Corporate librarians were necessary in the 1980's for CI because information retrieval was complicated – the CI wolf was dependent on the librarian sheep. This is no longer necessarily the case, as info retrieval has simplified and information is abundant. The sheep started calling themselves wolves, though few sheep could develop the requisite wolf mentality. The sheep-in-wolves-clothing degraded the wolves standing in the corporate world, compensation scale, and esprit de corps.

The criticism here is very unfair.  I know Jim Underwood, and though he has other interests, he HAS been active in CI since at least the mid 90s.

I was the Dallas SCIP Chapter Chairperson for 9 years, and we had Jim Underwood up to speak to our chapter a couple of times.  This was in the 2003-2007 timeframe as close as my memory can tag it.  In addition, sometime in the 2008-2010 period, Jim tried to start a SCIP chapter in San Antonio.  At that time, the chapter in Houston had been inactive for about 7 or 8 years, and Austin's chapter was inactive, but still on the books. 

SCIP had a rule at that time that you needed to have a list of 15 people interested in the chapter.  He had 8 or 10 folks and was going to run zero-cost events to build interest.  SCIP said no.  Frankly I was P-O'd because Dallas was the ONLY active chapter south of St. Louis, from Atlanta to LA.  At that time, Chicago was inactive, Kansas City had just gone under, and I accused the management of SCIP "to their faces" of using herbicide to fuel their "grass roots" development.  Texas has more Fortune 500 headquarters than any other state, but Houston and San Antonio had no SCIP Chapter and SCIP was discouraging chapter expansion.  They also harrassed the Dallas chapter on a fairly nonstop basis the whole time I was the chapter head.

Personally, I had noted several years ago that there was no CI FOR DUMMIES book, even though there was one for nearly every other off-beat interest known to man.  I aspired to write one but the "DUMMIES" folks say they don't accept outside submissions, and if you pitch a book to them, they reserve the right to give it to a different author.  I'd discussed it with a couple of people, including Ellen Naylor, but eventually decided I wasn't ready to do it.  I haven't talked with Jim about the book, but I got a copy the instant it was available.  I was generally pleased, though several of the criticisms are fair. 

Jim Underwood may not have the name recognition of some of the folks mentioned in this discussion.  But he has been active in the discipline for years.  He may have avoided SCIP, but then...in recent years, so have I.  SCIP lost my trust years ago, and I suspect Jim has similar reasons to avoid them.  This part of the criticism is unfair.  In a lot of ways, the CI for Dummies book is a worthy addition to my library.  It's better than several other books I've bought recently, and there are very few recent books which offer a comprehensive overview of the discipline.  

Give the guy a break.  It's not a perfect book...but it's going to be very helpful to the newcomer and maybe even the mid-level practitioner.

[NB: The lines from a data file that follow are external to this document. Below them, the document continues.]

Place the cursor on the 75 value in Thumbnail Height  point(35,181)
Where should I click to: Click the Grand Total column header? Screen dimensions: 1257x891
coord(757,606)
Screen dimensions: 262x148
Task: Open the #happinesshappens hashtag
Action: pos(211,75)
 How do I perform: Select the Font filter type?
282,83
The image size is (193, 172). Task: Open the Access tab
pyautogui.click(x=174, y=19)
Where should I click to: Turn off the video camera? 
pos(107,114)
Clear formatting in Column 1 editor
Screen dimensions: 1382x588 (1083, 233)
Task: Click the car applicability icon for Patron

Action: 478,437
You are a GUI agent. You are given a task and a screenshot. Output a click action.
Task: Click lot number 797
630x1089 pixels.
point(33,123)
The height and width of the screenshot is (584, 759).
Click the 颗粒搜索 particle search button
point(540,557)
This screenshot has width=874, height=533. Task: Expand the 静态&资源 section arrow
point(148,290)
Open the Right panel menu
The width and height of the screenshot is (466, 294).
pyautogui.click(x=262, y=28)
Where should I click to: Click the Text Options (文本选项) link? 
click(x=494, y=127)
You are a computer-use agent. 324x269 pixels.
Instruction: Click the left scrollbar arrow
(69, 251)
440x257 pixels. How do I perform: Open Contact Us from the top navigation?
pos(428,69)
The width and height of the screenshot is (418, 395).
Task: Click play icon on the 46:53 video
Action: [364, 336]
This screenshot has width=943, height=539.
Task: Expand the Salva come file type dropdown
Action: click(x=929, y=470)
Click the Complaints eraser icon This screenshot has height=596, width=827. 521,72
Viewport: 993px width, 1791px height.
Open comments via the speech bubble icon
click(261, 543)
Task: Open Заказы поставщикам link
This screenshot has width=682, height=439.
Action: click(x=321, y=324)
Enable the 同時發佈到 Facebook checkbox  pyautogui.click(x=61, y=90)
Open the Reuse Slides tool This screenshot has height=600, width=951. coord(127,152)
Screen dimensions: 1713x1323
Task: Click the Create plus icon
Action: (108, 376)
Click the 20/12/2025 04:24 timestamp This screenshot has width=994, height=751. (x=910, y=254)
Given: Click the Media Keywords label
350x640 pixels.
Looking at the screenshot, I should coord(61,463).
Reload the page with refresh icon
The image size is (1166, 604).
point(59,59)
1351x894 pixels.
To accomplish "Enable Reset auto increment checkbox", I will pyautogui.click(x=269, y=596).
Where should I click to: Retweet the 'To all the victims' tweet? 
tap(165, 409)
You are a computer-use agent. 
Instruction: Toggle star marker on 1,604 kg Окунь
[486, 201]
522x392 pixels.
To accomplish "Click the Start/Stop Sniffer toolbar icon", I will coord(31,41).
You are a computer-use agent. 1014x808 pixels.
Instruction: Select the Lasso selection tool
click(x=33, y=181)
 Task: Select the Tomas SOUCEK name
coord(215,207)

I bought the book, read it handed out to all my people and they read it.  I gave it to one of my new hires, she said it gave her nothing as it lacked depth.  She saw threads of concepts she learned in College but he (Underwood) changed them for some reason.  I agree there are concepts and models that resemble standard industry models, like Michale Porter's five forces, but he fails to cite Michale Porter and instead chooses to adapt Porter's work and change it.  This is throughout the book.  The paragraph that states "Send your people to Tradeshows to reward them" is laughable.  Trade shows are an important resources and very hard work.  If you want to write a book, you need to cite source, not use material and disguise it as your own as implied in this book.  I stand by my review. Did you read this book?   This was a review about a book not about SCIP.  I think you are mixing concepts here. 

The main concept was that he was involved in SCIP as far back as the early 90s, presented to our SCIP chapter on at least two occasions, and attempted to establish a SCIP chapter at one point, achieving organizational resistance to the latter effort.

The secondary point was that lack of name recognition should not infer he had little to do with the profession.  Notoriety is not a desirable skill for practitioners, and people have very valid reasons for avoiding the "professional association" which provides the only notoriety folks in this discipline ever get.  If you add a negative experience with SCIP to the mix...it's not surprising he decided he had better uses of his time.

Should he have kept certain concepts distinct and cited sources better?  I don't have a problem with those criticisms.  But the headline at the top of the discussion says NO EXPERIENCE IN THE FIELD WHATSOEVER.  The first paragraph says ZERO EXPERIENCE...FAST BUCK.  That is more a criticism of the person than the book.  And if you think it's a "fast" buck to write a book, especially for an entrenched publisher with an established format and an army of editors...that's truly laughable.